§ Work instructions
Please reproduce the line containing "The width and" and every line after it in the records below, exactly and with nothing else.

§ Material for this task
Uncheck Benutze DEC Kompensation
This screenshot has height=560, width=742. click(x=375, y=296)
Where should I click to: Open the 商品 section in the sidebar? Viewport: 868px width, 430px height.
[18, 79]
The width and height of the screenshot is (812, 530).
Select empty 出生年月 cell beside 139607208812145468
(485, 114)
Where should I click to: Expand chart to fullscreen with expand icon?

§ Response area
The width and height of the screenshot is (812, 530).
Select empty 出生年月 cell beside 139607208812145468
(485, 114)
Where should I click to: Expand chart to fullscreen with expand icon?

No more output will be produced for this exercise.